Problem details
Copy the entries exactly, through the "Given: Select the 经营信息 tab" line.
┌──
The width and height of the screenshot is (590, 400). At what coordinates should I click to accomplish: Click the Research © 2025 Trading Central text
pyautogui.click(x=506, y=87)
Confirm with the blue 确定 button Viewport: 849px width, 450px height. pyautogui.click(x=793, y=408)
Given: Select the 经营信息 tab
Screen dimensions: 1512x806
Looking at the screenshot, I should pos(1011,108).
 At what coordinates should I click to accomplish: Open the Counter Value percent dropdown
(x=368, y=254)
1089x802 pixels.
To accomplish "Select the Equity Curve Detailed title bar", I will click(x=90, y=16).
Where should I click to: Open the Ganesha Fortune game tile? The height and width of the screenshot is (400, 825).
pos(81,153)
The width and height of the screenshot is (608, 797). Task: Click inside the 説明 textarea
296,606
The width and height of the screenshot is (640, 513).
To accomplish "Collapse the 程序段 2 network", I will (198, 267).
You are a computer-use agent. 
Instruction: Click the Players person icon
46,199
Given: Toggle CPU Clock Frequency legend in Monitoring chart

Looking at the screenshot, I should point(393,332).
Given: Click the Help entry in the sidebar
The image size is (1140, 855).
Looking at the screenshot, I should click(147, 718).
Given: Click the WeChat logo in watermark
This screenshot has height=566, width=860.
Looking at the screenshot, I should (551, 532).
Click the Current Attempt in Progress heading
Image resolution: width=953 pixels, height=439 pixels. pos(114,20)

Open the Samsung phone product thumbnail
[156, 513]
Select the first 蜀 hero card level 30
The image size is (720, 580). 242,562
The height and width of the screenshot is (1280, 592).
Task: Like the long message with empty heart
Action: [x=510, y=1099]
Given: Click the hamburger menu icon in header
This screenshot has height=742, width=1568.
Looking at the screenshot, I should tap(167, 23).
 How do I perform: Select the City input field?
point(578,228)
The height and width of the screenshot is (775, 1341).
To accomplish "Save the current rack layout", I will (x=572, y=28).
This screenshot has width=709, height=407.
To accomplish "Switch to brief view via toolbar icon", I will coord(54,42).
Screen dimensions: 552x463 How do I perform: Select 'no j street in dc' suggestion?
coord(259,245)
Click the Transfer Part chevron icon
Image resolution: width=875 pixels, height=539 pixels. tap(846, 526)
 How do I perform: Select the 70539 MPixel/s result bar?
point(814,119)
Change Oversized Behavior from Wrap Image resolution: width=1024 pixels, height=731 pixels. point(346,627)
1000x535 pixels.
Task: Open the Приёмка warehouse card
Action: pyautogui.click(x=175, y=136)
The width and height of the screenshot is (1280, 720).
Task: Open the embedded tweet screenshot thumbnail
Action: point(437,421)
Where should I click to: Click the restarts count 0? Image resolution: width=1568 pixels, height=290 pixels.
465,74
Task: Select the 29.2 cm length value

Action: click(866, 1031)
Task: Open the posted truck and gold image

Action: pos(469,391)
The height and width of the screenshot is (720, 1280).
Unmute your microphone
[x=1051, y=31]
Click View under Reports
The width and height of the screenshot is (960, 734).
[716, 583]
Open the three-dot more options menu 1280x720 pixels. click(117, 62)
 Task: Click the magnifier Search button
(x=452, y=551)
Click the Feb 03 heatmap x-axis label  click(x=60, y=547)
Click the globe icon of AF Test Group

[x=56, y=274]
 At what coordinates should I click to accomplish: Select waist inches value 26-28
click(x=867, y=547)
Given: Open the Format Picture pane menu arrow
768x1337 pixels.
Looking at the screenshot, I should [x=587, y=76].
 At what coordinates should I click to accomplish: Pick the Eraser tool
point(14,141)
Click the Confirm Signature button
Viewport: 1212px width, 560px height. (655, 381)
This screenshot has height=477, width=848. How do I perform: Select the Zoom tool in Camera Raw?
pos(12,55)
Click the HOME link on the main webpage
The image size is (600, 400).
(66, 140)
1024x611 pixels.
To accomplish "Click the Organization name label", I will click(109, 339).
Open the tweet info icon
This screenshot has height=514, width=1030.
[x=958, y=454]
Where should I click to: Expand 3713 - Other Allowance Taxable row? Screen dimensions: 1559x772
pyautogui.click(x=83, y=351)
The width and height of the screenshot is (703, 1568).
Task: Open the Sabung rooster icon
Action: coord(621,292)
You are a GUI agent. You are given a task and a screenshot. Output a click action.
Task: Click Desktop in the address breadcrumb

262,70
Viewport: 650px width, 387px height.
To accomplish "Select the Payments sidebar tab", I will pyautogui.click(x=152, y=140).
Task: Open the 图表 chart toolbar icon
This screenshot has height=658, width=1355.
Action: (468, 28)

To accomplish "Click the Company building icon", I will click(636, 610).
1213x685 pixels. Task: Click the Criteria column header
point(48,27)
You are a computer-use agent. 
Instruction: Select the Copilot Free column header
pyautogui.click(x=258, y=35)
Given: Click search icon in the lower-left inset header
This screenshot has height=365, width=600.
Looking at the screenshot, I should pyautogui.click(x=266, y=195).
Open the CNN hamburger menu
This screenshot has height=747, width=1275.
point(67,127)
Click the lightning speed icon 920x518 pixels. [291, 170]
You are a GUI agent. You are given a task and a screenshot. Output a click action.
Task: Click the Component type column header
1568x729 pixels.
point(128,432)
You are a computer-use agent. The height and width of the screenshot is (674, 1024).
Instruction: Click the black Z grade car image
└──
Task result
The width and height of the screenshot is (590, 400). At what coordinates should I click to accomplish: Click the Research © 2025 Trading Central text
pyautogui.click(x=506, y=87)
Confirm with the blue 确定 button Viewport: 849px width, 450px height. pyautogui.click(x=793, y=408)
Given: Select the 经营信息 tab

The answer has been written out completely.